Representing grammars as strings, like `'a*b*c*` or `'a+b?` is convenient for small expressions, but it can become complex with longer ones. We are going to use a representation that is more **compositional**. We are going to describe an **Application Programming Interface (API)**, (as opposed to the UI), i.e., a series of function calls that can be used to describe the grammar of a RE.

In the example above, the grammar is described via a Regular Expression. Python has the `re` module, so we could leverage the functions in that module, but the point of this unit is not to learn how to use REs, but rather how to build a **language processor**.

The **API calls** listed below are the building blocks of our language description, i.e., of our grammar.

- `lit(s)` is the **literal** of string `s`. `lit('a')` describes the language consisting only of character string `'a'`, i.e., `{'a'}`, and nothing else.
- `seq(x, y)` is the **sequence** of x and y. `seq(lit('a'), lit('b'))` would describe the language consisting only of the string `'ab'`, i.e. `{'ab'}`. **Question**: is it a *concatentaion*?
- `alt(x, y)` stands for **alternatives**. `seq(lit('a'), lit('b'))` would correspond of two possibilities: either `a` or `b`, i.e., `{'a', 'b'}`.
- `star(x)` means **zero or more repetitions** of `'x'`, and would therefore correspond to `{'a', 'aa', 'aaa',...}` and so on.
- `oneof(s)` is the same as `alt(c1, c2, ...)` where `'c1'. 'c2', ...` etc. are the characters string `s` is made of. `oneof('abc')` matches `{'a', 'b', 'c'}`.
- `eol` means **end of line* matches only the end of a character string and nothing else, so it matches the empty string `{''}`, but only at the end. `seq(lit('a'), eol)` matches `{'a'}` if it is at the end of the line.
- `dot` matches any possible character `{'a', 'b', 'c',...}`
- `plus(s)` means **one or more repetitions** of `'x'`. **NOTE** it does not seem to be implemented in this unit.

The API calls above implement a subset of regular expression metacharacters. These are based on [Rob Pike's regular expression matcher](https://www.cs.princeton.edu/courses/archive/spr09/cos333/beautiful.html). The operators above define patterns that are searched fo by these two functions:

- `search(pattern, text)`: returns a string that is the earliest match of the pattern in the text, and if there is more than one match in the same location, it will be the longest of those.
- `match(pattern, text)`: matches only if the pattern occurs at the very start of `text`, so `match('def', 'abcdef')` would return `None`.

The naming of these functions is different from that used by Pike, but is consistent with the naming used in the `re` module.
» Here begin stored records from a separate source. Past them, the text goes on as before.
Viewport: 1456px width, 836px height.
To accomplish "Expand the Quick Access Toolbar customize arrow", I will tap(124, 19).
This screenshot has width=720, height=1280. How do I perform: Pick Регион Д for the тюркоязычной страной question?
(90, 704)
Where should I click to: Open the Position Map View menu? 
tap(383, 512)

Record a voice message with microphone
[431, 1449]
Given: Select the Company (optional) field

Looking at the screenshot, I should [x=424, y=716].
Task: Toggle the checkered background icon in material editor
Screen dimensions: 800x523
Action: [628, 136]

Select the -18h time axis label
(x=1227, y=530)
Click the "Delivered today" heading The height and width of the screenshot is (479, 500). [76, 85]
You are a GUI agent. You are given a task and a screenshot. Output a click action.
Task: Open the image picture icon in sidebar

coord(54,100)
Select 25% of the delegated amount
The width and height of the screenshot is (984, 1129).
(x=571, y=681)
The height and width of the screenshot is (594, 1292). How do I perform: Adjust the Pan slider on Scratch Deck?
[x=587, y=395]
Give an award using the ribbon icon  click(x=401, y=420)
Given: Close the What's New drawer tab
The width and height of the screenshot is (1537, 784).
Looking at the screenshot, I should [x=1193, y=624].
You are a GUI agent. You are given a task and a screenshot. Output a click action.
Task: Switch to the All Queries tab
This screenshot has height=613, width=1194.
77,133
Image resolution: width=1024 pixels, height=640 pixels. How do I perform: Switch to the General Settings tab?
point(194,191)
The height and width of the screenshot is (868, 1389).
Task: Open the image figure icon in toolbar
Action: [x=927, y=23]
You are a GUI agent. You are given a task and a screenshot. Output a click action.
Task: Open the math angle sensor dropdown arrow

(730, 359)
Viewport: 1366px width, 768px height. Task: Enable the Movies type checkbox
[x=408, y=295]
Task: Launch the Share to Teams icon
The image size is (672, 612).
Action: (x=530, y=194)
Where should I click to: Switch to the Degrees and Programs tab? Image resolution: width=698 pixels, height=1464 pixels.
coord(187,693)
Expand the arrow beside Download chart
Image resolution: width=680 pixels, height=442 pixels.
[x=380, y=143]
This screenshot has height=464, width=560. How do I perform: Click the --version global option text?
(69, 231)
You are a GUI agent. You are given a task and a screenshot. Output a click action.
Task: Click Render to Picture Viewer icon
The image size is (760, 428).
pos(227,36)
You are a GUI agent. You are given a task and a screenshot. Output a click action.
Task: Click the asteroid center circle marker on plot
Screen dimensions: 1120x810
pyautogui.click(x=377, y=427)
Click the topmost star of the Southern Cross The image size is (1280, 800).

Below we provide the implementations of `search()` and `match()`, plus a couple of utility functions. Of particular interest is the structure of `match_star(p, pattern, text)`, which uses a clever recursive call.

`match1(p, text)` function returns `True` if the first character of `text` is `p` *or* if is `p` is `.`, i.e., if the first character is supposed to be *any* character.

In [24]:
def match1(p, text):
    """Return True if first character of text matches pattern character p."""
    if not text:
        return False
    return p == '.' or p == text[0]

`search(pattern, text)` returns `True` if `pattern` is found anywhere in `text`. If the first character of `pattern` is `^`, `pattern` must appear at the very beginning of `text`. Note that this function depends on the function `match(pattern, text)` defined below.

In [25]:
def search(pattern, text):
    "Return True if pattern appears anywhere in text."
    if pattern.startswith('^'):
        return match(pattern[1:], text)
    else:
        return match('.*' + pattern, text)

`match(pattern, text)` returns `True` if `pattern` appears at the start of the in the text. It covers the following special cases:

- `pattern` is the empty string `''`. It returns `True` (**WHY?**).
- `pattern` is `'$'`, i.e., which is true only when the end and the beginning of the string coincide, which only happens for the empty string.
- If `pattern` is a multicharacter string and the *second* character is either `'*'` or `'?'`, it splits the pattern into three pieces: the first character `p`, the operator `op`, and the pattern `pat`.
  - If `op` is `'*'` it calls `match_star(p, pat, text)`.
  - If `op` is `'?'` (zero or one occurrances of the character before) it checks whether `p` matches the first character of `text` and whether `pat` matches the rest of `text`. If this is the case, it returns `True`. If this condition is `False`, it checks whether `pat` matches (all of) `text`.
- Finally, if none of the above holds, it makes a recursive call where it checks whether the first character of `pattern` matches the first character of `text` with `match()` and uses (recursively) `match(pattern[1:], test[1:])` to match the rest of the pattern against the rest of the text.

In [26]:
def match(pattern, text):
    "Return True if pattern appears at the start of text."
    if pattern == '':
        return True
    elif pattern == '$':
        return (text == '')
    elif len(pattern) > 1 and pattern[1] in '*?':
        p, op, pat = pattern[0], pattern[1], pattern[2:]
        if op == '*':
            return match_star(p, pat, text)
        elif op == '?':
            if match1(p, text) and match(pat, text[1:]):
                return True
            else:
                return match(pat, text)
        else:
            return (match1(pattern[0], text) and
                    match(pattern[1:], text[1:]))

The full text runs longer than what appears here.